WHAT TO PRODUCE
The result should consist solely of the line containing "This screenshot has height=361, width=868." and the lines that follow it below, each reproduced exactly, the last line included.

Source records
————

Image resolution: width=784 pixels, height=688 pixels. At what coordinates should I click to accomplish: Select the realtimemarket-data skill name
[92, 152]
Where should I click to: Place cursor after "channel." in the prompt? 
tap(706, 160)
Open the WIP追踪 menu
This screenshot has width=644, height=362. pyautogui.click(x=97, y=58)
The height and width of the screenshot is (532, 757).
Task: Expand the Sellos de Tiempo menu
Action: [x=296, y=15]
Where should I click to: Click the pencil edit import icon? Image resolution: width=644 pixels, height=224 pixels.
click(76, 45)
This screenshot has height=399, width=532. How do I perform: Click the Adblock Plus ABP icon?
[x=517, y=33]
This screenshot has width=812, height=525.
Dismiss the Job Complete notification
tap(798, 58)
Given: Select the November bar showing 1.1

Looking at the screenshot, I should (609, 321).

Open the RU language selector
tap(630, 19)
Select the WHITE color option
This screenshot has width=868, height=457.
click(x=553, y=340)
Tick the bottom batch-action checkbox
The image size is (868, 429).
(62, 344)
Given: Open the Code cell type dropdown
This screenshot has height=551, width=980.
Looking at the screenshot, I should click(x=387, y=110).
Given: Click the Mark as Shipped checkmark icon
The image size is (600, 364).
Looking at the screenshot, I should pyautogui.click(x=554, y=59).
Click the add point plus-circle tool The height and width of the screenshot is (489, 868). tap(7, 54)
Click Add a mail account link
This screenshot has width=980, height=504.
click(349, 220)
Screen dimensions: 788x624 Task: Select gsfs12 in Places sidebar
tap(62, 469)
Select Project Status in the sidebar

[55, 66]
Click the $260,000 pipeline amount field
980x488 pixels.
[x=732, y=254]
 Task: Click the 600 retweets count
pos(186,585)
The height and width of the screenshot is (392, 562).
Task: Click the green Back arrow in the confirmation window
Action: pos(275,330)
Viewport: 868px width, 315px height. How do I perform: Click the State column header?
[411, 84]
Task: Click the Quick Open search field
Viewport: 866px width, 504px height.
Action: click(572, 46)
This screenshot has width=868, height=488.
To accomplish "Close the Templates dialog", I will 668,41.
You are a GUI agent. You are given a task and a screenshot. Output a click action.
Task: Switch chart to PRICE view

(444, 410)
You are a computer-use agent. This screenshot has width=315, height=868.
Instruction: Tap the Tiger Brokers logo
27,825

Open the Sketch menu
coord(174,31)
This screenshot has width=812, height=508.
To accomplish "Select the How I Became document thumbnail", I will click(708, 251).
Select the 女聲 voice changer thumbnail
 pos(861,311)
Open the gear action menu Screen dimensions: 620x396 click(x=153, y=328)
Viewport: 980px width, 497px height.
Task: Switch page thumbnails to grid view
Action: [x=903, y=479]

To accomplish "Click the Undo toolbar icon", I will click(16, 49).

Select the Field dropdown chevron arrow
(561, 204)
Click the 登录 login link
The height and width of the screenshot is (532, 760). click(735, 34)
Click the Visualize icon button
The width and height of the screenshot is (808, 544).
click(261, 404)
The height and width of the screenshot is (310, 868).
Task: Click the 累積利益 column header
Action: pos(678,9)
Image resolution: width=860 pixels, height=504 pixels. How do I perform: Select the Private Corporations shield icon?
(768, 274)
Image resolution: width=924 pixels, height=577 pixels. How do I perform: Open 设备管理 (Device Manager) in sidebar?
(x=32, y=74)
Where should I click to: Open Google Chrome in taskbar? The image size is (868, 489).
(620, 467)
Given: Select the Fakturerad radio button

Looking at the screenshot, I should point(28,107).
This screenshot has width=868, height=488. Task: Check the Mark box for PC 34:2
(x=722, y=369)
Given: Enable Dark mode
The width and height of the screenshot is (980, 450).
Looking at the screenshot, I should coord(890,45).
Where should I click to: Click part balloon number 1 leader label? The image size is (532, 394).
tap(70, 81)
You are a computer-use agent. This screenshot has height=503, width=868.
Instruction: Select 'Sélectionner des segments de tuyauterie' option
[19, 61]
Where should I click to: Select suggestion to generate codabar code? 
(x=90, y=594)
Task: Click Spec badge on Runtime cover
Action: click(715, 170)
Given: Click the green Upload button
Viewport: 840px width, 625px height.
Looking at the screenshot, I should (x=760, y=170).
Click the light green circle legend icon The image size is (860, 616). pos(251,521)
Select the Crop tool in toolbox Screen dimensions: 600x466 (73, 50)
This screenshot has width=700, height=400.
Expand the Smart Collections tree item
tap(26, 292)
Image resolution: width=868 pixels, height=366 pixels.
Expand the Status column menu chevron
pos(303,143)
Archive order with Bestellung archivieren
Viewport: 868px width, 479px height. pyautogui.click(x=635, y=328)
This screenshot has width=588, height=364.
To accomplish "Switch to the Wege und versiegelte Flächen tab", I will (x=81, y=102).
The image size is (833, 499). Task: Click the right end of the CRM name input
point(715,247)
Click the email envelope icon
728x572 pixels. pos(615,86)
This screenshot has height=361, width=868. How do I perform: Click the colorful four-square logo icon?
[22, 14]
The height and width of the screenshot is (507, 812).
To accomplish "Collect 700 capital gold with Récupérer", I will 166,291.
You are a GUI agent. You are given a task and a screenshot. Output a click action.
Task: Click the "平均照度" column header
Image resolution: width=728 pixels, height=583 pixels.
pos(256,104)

————

WRITTEN RESPONSE
This screenshot has height=361, width=868. How do I perform: Click the colorful four-square logo icon?
[22, 14]
The height and width of the screenshot is (507, 812).
To accomplish "Collect 700 capital gold with Récupérer", I will 166,291.
You are a GUI agent. You are given a task and a screenshot. Output a click action.
Task: Click the "平均照度" column header
Image resolution: width=728 pixels, height=583 pixels.
pos(256,104)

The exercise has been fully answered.